Monday, November 30, 2009

from "The Death of Art" (in chapter 2)

...There are a number of other complex and interesting issues that arise when the long-running border dispute flares up between performance poets and (for lack of a better term) page poets. To look at a few points more closely, I want to examine a particular skirmish in the war that took place online in 2008, on the blog of the Toronto poet Paul Vermeesch. It began with a post entitled “Rant: Why I hate ‘Spoken Word’ poetry,” which I will do my best to briefly summarize: spoken word performers are often, if not always, poor writers who hide the ineptness of their compositions (which Vermeesch refuses to label poetry) with exaggerated, stylized vocal performances and hand gestures; the only appreciative audience members for these performances are the performers’ friends. Spoken word, he says, “does a disservice to actual poetry by calling itself poetry.” Furthermore, he advises that “if you want to read your poem to an audience, read your poem the way it is written.” He asserts, in short, that poetry is a written art form first and foremost, and that spoken word is not poetry: “The word ‘poetry’ means something, and that ain’t it.”

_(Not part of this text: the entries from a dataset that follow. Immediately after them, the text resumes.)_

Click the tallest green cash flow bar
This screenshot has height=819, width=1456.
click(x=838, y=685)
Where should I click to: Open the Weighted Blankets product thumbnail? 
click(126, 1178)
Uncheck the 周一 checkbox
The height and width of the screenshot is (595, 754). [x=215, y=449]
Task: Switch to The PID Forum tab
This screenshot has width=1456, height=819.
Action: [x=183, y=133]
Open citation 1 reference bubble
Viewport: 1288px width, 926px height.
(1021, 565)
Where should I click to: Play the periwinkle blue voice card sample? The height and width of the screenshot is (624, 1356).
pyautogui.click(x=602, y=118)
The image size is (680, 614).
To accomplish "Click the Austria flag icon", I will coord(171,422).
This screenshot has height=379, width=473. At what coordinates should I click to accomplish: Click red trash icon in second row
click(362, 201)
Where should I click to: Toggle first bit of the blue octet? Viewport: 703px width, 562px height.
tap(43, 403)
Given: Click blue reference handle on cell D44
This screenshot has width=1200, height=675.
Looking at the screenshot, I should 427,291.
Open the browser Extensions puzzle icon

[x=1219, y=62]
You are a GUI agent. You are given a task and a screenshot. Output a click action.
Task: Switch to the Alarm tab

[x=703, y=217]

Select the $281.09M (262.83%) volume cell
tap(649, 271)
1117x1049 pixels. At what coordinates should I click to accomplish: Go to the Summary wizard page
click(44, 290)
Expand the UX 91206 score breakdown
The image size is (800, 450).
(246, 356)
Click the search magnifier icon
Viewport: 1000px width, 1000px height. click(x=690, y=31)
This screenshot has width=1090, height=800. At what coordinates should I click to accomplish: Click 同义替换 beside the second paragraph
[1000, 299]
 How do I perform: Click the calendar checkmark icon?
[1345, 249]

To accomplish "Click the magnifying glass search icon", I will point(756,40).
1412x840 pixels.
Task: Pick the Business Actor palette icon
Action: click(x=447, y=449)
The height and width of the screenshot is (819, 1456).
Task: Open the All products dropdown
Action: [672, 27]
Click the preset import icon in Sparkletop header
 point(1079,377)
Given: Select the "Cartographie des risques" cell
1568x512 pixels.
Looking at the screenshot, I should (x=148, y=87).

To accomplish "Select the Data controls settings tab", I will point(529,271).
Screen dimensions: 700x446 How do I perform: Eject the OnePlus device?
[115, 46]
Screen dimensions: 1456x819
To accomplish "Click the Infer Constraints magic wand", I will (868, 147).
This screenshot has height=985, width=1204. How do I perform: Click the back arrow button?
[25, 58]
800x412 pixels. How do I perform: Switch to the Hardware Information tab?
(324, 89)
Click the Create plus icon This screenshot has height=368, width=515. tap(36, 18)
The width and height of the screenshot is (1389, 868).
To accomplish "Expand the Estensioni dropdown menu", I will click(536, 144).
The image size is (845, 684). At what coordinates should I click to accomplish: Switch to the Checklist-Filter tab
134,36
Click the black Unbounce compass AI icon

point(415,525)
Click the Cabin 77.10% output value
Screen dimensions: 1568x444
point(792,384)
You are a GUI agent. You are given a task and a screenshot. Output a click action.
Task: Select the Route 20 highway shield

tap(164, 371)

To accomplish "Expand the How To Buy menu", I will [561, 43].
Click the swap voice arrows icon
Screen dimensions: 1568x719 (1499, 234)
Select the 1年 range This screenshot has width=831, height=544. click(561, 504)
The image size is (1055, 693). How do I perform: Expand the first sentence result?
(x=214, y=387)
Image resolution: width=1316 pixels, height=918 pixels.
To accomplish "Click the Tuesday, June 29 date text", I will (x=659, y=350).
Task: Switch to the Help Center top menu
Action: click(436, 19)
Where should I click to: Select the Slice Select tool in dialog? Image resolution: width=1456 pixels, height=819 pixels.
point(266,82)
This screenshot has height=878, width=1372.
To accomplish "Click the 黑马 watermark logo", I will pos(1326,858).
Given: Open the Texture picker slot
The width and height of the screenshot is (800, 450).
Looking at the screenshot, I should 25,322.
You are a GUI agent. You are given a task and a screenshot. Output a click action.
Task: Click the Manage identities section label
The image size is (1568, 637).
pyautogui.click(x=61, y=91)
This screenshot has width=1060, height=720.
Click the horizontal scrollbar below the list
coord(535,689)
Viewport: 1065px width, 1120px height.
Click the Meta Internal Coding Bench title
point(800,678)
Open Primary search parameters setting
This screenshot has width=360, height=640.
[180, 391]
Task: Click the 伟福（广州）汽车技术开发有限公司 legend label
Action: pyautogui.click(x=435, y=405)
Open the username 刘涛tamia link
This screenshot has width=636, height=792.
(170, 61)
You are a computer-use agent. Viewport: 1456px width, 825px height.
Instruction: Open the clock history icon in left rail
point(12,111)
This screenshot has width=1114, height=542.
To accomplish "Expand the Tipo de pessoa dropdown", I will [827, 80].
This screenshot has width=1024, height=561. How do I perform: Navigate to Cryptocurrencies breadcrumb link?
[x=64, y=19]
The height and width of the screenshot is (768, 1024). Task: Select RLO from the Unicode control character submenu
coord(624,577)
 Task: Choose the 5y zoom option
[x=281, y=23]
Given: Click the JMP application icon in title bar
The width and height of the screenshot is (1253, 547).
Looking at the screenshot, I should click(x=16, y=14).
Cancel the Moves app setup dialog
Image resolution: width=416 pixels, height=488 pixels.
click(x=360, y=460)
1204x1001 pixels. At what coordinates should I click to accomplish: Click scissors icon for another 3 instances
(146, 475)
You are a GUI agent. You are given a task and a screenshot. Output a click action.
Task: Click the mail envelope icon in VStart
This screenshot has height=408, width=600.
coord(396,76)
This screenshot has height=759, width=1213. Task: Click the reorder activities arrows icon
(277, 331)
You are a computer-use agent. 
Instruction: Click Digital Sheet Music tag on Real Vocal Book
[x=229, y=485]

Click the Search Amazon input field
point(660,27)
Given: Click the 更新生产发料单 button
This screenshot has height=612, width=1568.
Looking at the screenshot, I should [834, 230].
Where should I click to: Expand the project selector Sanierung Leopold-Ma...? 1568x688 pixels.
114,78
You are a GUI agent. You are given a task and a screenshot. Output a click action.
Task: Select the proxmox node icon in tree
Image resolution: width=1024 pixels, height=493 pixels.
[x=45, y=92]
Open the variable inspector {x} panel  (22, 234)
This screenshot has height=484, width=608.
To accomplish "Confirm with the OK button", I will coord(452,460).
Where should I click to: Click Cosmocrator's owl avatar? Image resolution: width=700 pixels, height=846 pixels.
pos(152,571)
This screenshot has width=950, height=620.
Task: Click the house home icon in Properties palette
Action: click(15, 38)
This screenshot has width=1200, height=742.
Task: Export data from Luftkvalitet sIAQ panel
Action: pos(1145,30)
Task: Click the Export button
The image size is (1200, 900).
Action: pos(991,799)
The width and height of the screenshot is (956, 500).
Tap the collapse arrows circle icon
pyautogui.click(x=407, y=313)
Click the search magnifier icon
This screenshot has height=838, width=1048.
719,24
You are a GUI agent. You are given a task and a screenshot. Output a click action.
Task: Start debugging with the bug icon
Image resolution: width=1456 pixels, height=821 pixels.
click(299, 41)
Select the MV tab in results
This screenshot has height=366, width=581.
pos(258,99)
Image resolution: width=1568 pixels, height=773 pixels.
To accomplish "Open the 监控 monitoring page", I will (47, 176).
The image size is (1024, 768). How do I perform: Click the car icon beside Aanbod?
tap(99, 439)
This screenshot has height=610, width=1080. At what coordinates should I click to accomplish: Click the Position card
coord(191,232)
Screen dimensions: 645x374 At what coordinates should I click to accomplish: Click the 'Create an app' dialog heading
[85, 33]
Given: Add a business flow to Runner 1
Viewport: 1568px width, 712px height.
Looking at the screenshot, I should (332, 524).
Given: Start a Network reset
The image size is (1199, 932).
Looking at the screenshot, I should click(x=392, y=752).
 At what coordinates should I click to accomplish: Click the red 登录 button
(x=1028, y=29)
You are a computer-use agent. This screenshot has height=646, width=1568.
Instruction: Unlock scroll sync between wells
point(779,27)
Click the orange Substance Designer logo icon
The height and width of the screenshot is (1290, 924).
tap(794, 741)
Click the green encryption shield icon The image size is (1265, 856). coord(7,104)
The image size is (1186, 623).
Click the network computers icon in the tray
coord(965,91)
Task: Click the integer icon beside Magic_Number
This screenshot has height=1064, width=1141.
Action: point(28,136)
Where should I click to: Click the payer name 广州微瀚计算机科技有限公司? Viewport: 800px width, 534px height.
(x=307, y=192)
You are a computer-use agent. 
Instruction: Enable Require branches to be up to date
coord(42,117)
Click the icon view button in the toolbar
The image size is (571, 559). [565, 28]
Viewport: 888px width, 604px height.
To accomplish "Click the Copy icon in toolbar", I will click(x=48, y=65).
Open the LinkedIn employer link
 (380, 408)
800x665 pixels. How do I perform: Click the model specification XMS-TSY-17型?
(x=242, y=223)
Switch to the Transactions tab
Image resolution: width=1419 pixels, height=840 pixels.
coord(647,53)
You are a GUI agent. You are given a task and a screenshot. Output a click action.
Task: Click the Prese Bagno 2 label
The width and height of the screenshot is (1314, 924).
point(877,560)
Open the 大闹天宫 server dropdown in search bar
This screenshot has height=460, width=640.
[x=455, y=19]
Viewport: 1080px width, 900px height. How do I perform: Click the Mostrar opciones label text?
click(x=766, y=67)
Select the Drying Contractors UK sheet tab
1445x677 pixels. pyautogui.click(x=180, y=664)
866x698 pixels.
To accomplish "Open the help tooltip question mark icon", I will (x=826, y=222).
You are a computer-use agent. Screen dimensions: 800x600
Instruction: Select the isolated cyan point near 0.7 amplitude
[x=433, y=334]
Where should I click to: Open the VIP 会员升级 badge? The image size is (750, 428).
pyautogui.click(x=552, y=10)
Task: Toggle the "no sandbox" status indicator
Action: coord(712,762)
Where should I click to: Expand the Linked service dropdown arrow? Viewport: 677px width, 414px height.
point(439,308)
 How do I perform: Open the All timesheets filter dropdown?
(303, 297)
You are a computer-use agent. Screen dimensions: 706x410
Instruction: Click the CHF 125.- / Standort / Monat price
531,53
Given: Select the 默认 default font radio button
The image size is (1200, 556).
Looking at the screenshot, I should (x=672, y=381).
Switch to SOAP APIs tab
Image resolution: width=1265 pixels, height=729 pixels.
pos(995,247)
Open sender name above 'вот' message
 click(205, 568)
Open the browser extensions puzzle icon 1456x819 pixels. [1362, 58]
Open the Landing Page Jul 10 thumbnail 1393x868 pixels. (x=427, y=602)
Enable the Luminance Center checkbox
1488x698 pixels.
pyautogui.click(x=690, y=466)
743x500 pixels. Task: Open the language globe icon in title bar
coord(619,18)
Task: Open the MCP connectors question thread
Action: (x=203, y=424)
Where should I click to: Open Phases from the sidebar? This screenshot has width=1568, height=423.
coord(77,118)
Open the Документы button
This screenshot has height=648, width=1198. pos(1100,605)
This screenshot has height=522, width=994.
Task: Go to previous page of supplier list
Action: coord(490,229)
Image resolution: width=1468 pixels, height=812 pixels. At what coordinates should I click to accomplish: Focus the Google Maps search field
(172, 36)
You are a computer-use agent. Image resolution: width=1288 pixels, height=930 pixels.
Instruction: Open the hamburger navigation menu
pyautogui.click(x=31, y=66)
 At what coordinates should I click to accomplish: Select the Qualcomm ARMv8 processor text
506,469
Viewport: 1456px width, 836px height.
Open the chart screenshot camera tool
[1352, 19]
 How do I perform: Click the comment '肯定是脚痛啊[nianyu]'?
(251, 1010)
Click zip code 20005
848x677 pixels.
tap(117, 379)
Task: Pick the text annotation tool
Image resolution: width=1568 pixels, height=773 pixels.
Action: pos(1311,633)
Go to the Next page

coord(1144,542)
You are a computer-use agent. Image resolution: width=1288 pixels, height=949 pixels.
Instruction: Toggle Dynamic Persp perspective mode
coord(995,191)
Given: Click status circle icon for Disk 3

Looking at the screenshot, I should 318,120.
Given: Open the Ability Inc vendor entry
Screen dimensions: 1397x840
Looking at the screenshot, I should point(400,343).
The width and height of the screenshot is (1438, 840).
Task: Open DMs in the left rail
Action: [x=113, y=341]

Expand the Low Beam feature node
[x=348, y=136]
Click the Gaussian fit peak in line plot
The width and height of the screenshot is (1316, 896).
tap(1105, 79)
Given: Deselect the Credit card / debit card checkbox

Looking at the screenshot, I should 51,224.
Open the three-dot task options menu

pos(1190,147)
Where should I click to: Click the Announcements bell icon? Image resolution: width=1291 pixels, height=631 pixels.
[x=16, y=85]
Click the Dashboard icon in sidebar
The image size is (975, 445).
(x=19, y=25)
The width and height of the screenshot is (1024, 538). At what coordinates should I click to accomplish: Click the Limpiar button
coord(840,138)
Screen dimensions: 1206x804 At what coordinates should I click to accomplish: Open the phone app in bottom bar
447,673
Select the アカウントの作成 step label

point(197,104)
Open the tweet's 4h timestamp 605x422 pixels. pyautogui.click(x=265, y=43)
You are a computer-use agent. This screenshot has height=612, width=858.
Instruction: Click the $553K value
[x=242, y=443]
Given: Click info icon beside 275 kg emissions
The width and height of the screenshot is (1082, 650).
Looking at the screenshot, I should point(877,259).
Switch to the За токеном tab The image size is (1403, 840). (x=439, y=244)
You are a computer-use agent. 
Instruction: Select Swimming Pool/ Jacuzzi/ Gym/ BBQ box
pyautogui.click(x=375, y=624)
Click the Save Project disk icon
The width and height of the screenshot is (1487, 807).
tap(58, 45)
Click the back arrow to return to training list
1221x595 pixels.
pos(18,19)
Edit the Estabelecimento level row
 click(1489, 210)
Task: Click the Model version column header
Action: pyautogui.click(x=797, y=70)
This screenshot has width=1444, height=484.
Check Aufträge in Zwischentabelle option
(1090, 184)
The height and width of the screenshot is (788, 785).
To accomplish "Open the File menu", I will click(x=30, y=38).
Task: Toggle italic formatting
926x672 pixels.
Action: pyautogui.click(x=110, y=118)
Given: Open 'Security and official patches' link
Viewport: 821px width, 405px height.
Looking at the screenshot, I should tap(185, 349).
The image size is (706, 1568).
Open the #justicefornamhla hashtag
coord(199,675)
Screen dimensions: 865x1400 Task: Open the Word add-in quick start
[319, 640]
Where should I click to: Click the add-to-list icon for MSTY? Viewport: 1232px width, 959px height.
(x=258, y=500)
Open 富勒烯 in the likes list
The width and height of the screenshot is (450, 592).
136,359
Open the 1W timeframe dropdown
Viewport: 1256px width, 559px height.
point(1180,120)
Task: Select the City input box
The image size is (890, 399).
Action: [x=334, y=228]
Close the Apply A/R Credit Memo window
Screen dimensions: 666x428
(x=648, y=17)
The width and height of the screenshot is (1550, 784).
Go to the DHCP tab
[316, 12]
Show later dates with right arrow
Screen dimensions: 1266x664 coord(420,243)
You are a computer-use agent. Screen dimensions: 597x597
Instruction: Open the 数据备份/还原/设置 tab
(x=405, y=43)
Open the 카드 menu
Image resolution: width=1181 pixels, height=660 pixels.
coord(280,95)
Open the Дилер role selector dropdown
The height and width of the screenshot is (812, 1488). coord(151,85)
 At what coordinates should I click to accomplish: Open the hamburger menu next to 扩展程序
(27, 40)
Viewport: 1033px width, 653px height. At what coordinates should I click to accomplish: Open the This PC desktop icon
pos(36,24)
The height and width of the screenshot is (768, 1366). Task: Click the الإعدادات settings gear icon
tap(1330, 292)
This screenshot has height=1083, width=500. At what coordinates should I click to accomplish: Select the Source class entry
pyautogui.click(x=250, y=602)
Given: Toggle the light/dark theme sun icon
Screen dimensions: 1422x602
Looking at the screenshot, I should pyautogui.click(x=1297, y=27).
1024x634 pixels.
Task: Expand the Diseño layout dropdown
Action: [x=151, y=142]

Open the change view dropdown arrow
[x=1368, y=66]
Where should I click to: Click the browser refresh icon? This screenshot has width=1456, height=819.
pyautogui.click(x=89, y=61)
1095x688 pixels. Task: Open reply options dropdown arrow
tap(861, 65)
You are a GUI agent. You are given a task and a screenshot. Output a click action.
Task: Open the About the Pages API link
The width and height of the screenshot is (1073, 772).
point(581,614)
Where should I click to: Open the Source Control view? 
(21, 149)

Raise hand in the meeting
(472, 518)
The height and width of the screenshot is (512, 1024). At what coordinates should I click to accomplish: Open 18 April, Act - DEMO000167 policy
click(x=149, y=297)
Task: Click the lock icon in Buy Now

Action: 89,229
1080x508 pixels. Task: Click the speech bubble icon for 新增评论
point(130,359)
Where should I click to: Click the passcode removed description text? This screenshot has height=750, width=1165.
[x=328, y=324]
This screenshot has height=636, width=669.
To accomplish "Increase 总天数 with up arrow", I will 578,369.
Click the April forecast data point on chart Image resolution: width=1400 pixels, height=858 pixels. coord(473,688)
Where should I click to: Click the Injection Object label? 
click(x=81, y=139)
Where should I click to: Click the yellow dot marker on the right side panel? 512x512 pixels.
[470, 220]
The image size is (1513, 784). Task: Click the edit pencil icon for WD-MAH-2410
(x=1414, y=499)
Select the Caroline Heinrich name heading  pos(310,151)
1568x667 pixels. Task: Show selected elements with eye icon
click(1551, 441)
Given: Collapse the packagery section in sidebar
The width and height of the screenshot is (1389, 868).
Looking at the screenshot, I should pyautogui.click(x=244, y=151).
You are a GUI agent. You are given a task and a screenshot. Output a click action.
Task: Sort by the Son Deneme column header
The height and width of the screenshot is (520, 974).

At first this “Rant,” and the subsequent pages-long debate in the commentary, appears to be a conflict without any real consequence: it is possible for “poetry” to mean and be many different and contradictory things at the same time, and Vermeesch’s conception of poetry is irrelevant to your decision about what to call your own writing/performing practice. As such, Vermeesch’s chicanery is pretty obvious: he declares that his definition of poetry is objective and universal, and that (guess what) your poetry doesn’t make the grade. This unsupported declaration is not inconsequential, however. Any attempt to define poetry in exclusive terms is a fundamentally conservative gesture and usually also serves, whether consciously or not, to reinforce a hierarchy of privilege. In the comments added to the post, including Vermeesch’s responses, it gradually becomes clear that the strong feelings on both sides of the debate are motivated, at least in part, by anxiety about the prestige of the brand “poetry” — among those who would like to seize it for themselves, and those who worry that it may be diluted by newcomers. Several participants in the debate demonstrate this anxiety, which is manifested most often in the assertion that the term “poet” must be reserved for those who have paid their dues: “People should not call themselves poets if they haven’t devoted themselves to studying the craft…”; “people confuse spoken word–slam–Chuck Barris–style–Gong Show ravings with the long humble apprenticeship and sharp longing to make true art that is poetry”; “there is a history and tradition, and skilled techniques and a studied craftsmanship that today’s spoken word ignores…”

The backdrop, of course, is the lament among the page poets that the general public, and in particular spoken word audiences, “don’t really read or buy poetry books,” which is also repeated almost as a taunt by some of the pro–spoken word respondents: “It just so happens that [spoken word] is a form that is more accessible and interesting to more people than page poetry is”; “In Toronto their [sic] are 3 monthly series averaging audiences of 50-150 bodies… does that sound like any of the ‘literary’ reading series?” This is a struggle over audience share, in other words, in an audience that is small enough to begin with: much of the enmity arises because spoken word is perceived as an amateur movement in a field where even the professionals do not get much recognition. Or, as the previously quoted Connecticut poet puts it: “the appreciation of serious poetry suffers when it is forced to compete for public attention with this kind of vulgar display of second- or third-rate work.” Occasionally, what is at stake is not just attention but money: for several years there was a pitched battle at the gates of the League of Canadian Poets over whether spoken word poets who had not published books could be admitted to the organization, and allowed access to the same funding opportunities as page poets.

Anxiety about labels, and the privilege or disenfranchisement they often represent, is one source of the discomfort I mentioned earlier. To me, it is reminiscent of rhetoric used by some of the more “tolerant” opponents of gay marriage in the US: go ahead and do what you like, but just don’t call it marriage, because if that word is applied to what you do, then it will have less meaning when it is applied to what I do. (“The word ‘marriage’ means something, and that ain’t it.”) Social status only has value to the extent that it is exclusive; one couple’s declaration of marriage doesn’t really prevent another couple from enjoying their marriage, but it does lessen the power of marriage as a tool of social exclusion and status accumulation. Similarly, calling spoken word “poetry” doesn’t prevent anyone from enjoying other kinds of poetry, but to those for whom poetry is their main signifier of status, it is very frustrating.

1 Comments:

Blogger welfareartist said...

Unfortunately, one of the responses of spoken word practitioners to accusations of 'amateurishness' has been to 'professionalise' their own practice - bringing in all the usual hierarchies and squabbles over funding.